Why should helping clients experience more flow be relevant to wellness professionals? First, recent studies have shown that life satisfaction and happiness correlate with better health and improved longevity; the impact is at least as potent as not smoking (Veenhoven 2006). Not only does happiness feel good, but happy people are more likely to engage in healthy behaviors, and they get sick less. Second, you can help clients think about how to make their exercise and healthy-lifestyle activities flow-generating; that is, challenging, absorbing and a slight stretch, without
becoming a trigger for anxiety.
Use the following steps to guide yourself and your clients toward more and better flow experiences in everyday life:
Assess and Discover Your Flow Experiences. Stop, think, identify and list the flow experiences in your life today—both at work and in your personal life. When do you lose yourself in an activity that uses your skills beautifully and leaves you energized when it’s done? Is it when you are teaching, or training, or learning? When you’re organizing your desk? Managing a fun work project? Having a stimulating collaboration with a colleague or partner? Or engaging a child to learn about the world?
What are your best skills? The higher the level of your skills, the better the quality of a potential flow experience can be. If, like me, you are what I call a “simplifier”—that is, you have a talent for simplifying and conveying complex concepts in a way that people grasp quickly—you will reach a high level of flow when you are presenting such concepts to a layman audience.
To pinpoint your strengths or talents, complete the VIA Signature Strengths Questionnaire (see the sidebar “A Shortcut to Flow: Engage Your Character Strengths for a Higher Purpose”) or ask those closest to you to tell you what they notice. Then think about all the ways you currently use your signature character strengths in your work and personal lives. When do you
use these strengths in ways that are so
completely absorbing that you lose yourself and time?
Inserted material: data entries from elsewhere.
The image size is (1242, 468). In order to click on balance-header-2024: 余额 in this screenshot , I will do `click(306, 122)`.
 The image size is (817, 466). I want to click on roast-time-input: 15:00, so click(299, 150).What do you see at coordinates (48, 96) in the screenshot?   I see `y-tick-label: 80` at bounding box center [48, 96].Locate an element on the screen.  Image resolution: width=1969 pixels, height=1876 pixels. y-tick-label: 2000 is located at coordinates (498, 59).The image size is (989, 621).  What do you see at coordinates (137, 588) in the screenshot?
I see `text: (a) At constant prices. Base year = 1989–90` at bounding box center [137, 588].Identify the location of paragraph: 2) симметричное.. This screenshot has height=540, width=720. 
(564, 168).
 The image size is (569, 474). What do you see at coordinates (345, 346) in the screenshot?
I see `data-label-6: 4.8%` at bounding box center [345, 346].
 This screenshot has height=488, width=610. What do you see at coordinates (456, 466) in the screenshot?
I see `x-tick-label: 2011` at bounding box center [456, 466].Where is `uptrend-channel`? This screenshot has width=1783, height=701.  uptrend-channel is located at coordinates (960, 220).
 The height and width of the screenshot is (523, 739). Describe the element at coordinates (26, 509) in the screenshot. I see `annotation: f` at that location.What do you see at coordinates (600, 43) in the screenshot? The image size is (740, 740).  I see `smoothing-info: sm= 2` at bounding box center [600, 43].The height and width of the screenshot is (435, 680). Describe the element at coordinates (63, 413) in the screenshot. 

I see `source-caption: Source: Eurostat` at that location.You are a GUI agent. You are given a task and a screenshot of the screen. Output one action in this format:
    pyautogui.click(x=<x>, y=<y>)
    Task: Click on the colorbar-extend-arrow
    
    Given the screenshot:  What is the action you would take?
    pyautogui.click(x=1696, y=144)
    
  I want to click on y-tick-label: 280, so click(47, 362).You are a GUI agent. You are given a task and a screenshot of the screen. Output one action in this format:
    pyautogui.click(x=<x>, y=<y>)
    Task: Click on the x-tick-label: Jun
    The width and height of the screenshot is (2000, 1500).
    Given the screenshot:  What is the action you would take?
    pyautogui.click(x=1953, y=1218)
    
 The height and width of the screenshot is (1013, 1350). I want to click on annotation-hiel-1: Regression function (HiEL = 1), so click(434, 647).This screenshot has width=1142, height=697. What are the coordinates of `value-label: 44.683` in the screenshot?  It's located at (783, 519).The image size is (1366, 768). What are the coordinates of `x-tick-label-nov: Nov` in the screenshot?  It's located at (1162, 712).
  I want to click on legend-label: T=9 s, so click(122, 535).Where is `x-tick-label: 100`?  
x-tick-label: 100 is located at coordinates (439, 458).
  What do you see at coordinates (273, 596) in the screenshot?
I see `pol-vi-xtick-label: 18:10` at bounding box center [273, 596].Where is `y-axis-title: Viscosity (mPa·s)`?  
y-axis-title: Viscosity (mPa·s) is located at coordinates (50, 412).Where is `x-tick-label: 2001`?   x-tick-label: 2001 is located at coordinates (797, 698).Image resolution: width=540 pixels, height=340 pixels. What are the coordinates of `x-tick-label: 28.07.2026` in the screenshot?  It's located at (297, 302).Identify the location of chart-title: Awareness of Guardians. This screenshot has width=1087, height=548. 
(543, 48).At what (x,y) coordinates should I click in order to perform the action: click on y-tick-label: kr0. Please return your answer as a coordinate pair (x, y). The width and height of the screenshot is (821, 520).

Make Today’s Flow Experiences Better. Set your stresses and strains aside so that you fully enjoy those activities that generate flow in your life. Before starting them, take a few moments to reflect on and connect with their higher purpose. Improve “relational flow” by adopting the intention to make powerful and energizing connections when conversing with others; listen with great care and then reflect what you hear with fun, creative twists. If anxiety arises because an activity is too challenging, set yourself a slightly lesser challenge.
Find New Flow Experiences. What activities could you turn into flow-generating experiences with a little tweaking? Challenge yourself to go a little beyond your comfort zone so that you move from autopilot to full engagement. I recall an Inner IDEA® Conference participant, who had a good sense of humor, deciding to turn her difficult conversations with her teenage son into engaging and fun interactions. Another participant enjoyed operating under some pressure and came up with the idea of setting a timer on her vacuuming so that she would feel challenged to vacuum thoroughly and quickly while not damaging any furniture.
Look for creative ways to engage your strengths. Are there new skills you want to learn? New business or personal goals you want to pursue? Perhaps you’ve been thinking about learning Spanish so you can connect better with your Spanish-speaking clients, for example.
Even generating new ideas is challenging, engaging and absorbing.
Design Workouts That Generate Flow. Add a small challenge to today’s strength workout. Stop fretting about life’s demands when you’re enjoying a vigorous walk in the great outdoors. Learn a new activity, such as yoga or Nia. Go on a bike ride with a friend to a place you’ve never been; plan and navigate the trip using a map.
For once, it’s quite simple: more flow means a better life and more happiness. What we focus on gets done. So focus on flow. Onward and upward.